*What you should do*
Only the lines from the one containing "You are a GUI" through the end of the entries are wanted, retyped exactly and without pictures.

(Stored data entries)
------------------------------------------------
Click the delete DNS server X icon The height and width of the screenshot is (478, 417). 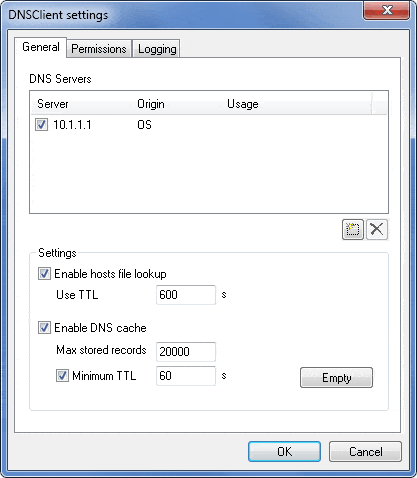377,229
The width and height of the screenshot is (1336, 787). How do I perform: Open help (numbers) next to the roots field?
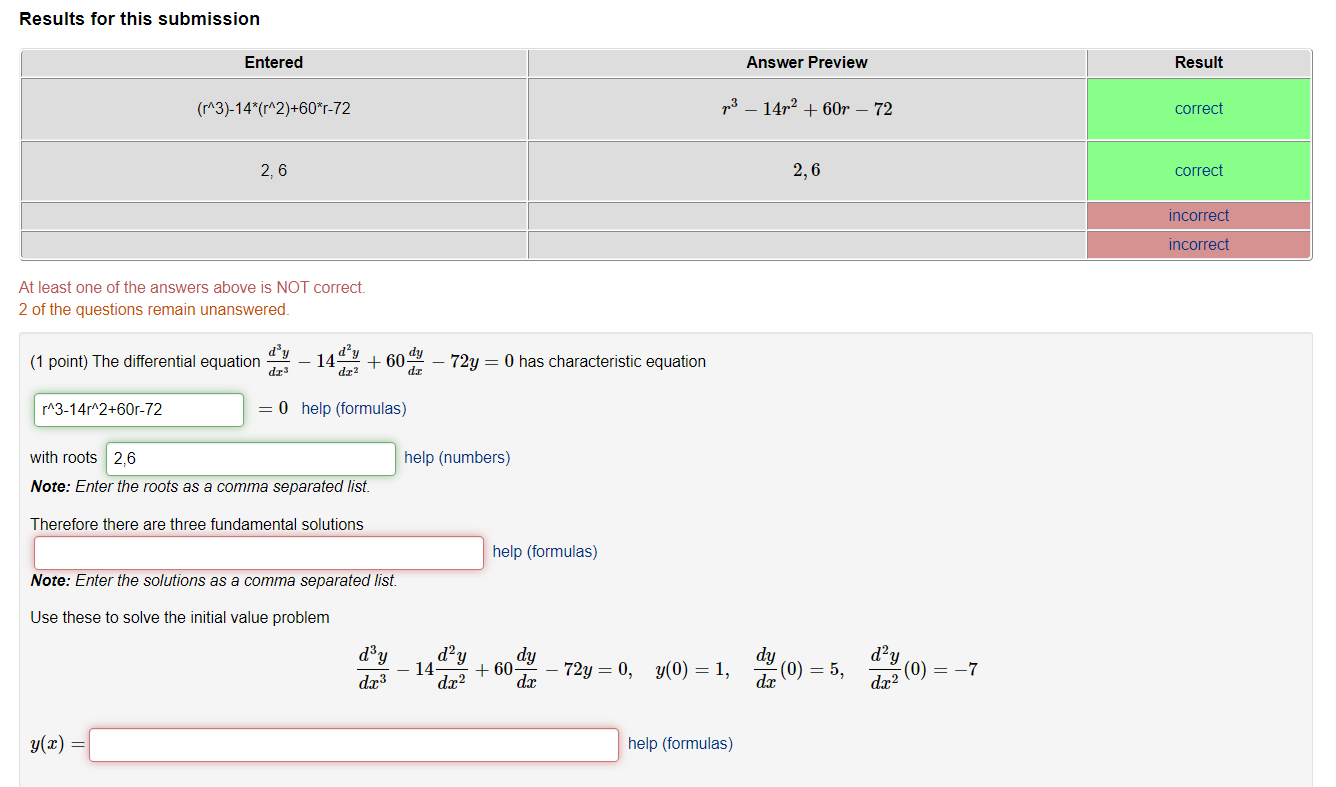(x=459, y=457)
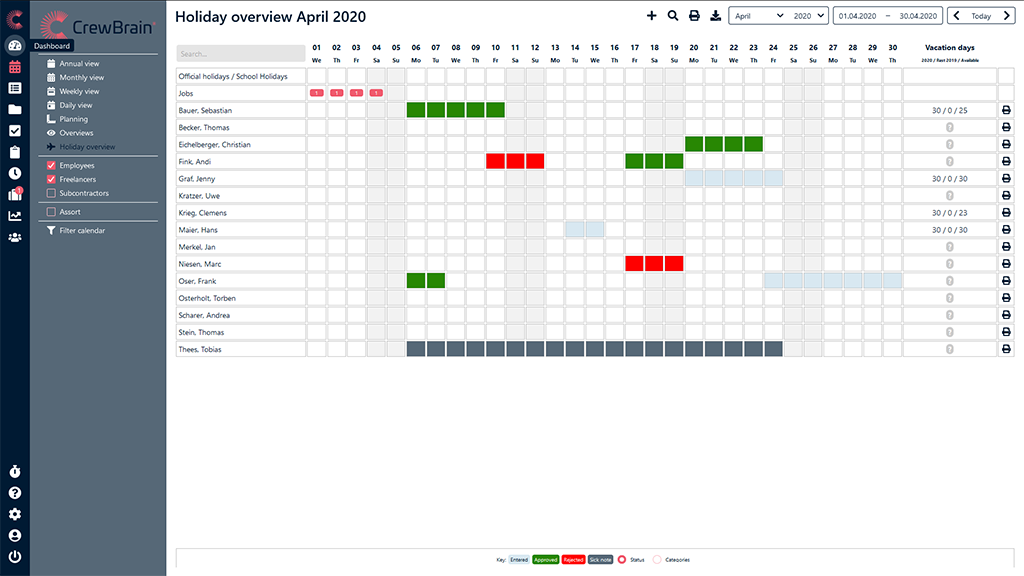The width and height of the screenshot is (1024, 576).
Task: Open Planning in the sidebar menu
Action: pyautogui.click(x=73, y=119)
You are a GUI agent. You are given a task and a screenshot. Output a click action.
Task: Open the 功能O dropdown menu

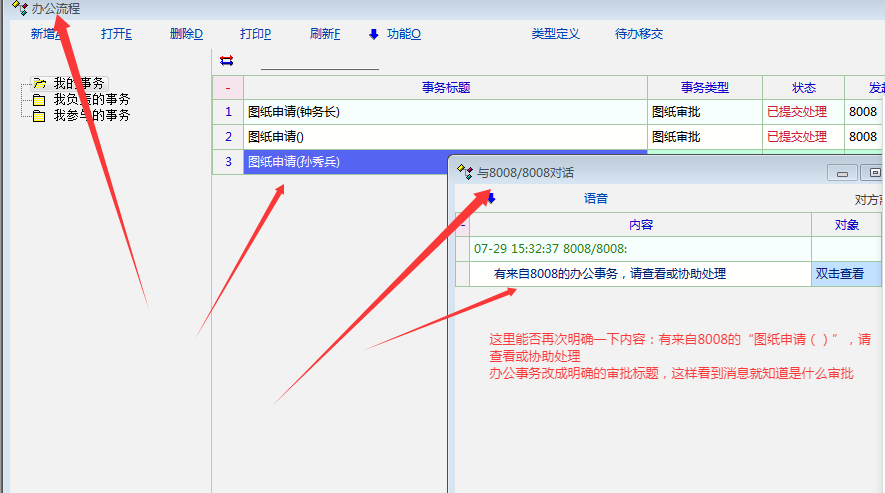(x=395, y=34)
------------------------------------------------
*Solution to this task*
You are a GUI agent. You are given a task and a screenshot. Output a click action.
Task: Open the 功能O dropdown menu

(x=395, y=34)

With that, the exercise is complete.